A hierarchically porous rice husk-based activated carbon, which had been prepared by a combined method (carbonization, NaOH-leaching and KOH activation), has a high specific capacitance and power density as a supercapacitor electrode in aqueous or organic electrolytes. It was subjected to a simple thermal treatment at 800 °C for 1 h to modify its microstructure and electrochemical performance. Results indicate that its original hierarchical pore structure is retained and the number of oxygen-containing functional groups is reduced after this modification. Mesopores developed and the volume ratio of mesopores to total pores increased from 25.62 to 33.62%. The modified activated carbon showed a higher specific capacitance of 147 F g⁻¹ than the unmodified one (116 F g⁻¹) at a current density of 0.5 A g⁻¹. The voltage of the modified activated carbon was 84.5% of its initial value after self-discharge for 24 h, which is higher than that (75.2%) of the unmodified one. The capacitance retention of the modified carbon was 92% while that of the unmodified one was 85% after 10 000 galvanostatic charge/discharge cycles at 1 A g⁻¹, indicating the better cycling stability of the former.

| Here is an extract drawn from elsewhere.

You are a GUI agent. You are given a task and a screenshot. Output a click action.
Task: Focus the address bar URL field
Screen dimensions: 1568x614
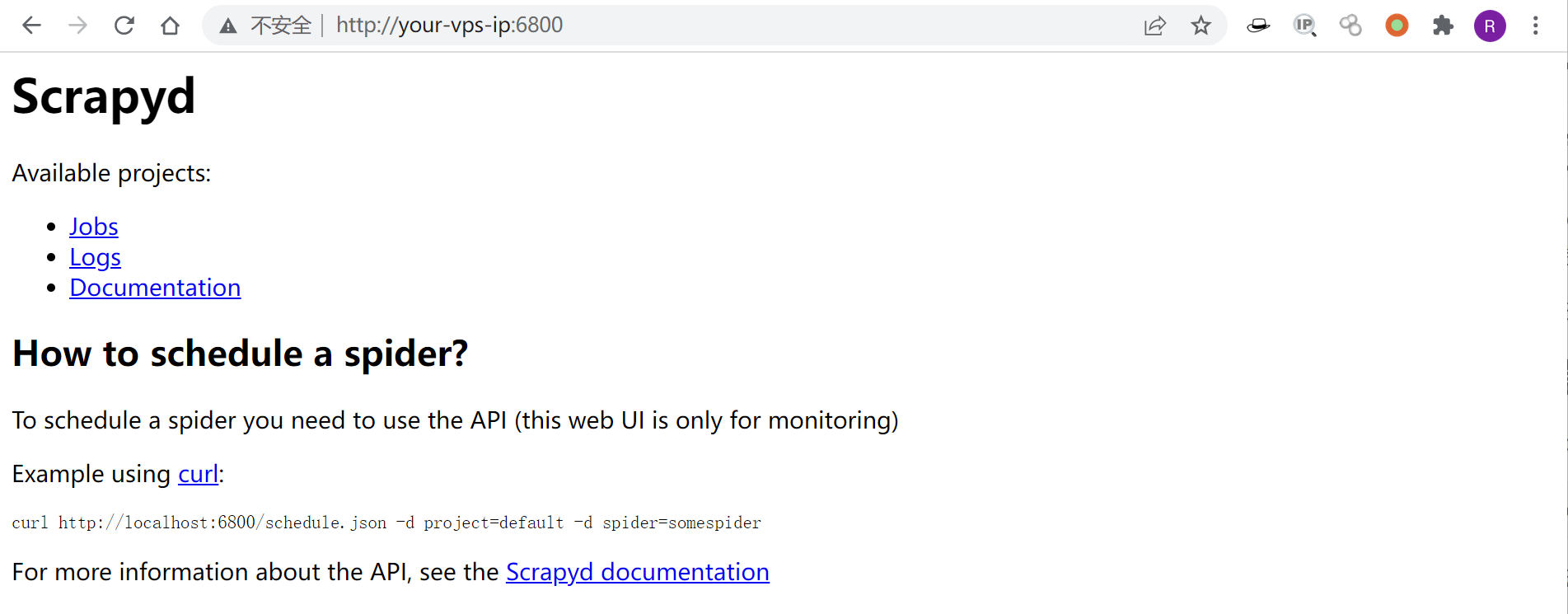pos(577,26)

通过组合方法（碳化，NaOH浸出和KOH活化）制备的分层多孔的稻壳基活性炭具有高比电容和功率密度，可作为水性或有机电解质中的超级电容器电极。在800°C下对其进行简单的热处理1 h，以改变其微观结构和电化学性能。结果表明，经过这种修饰后，其原始的分层孔结构得以保留，含氧官能团的数量减少了。产生了中孔，中孔与总孔的体积比从25.62％增加到33.62％。改性的活性炭比未改性的活性炭具有更高的比电容147 F g ^-1（116 F g ^-1）在0.5 A g ^-1的电流密度下。自放电24小时后，改性活性炭的电压为其初始值的84.5％，高于未改性活性炭的电压（75.2％）。在1 A g ^-1下进行10000次恒电流充电/放电循环后，改性碳的电容保持率为92％，而未改性碳的电容保持率为85％，表明前者具有更好的循环稳定性。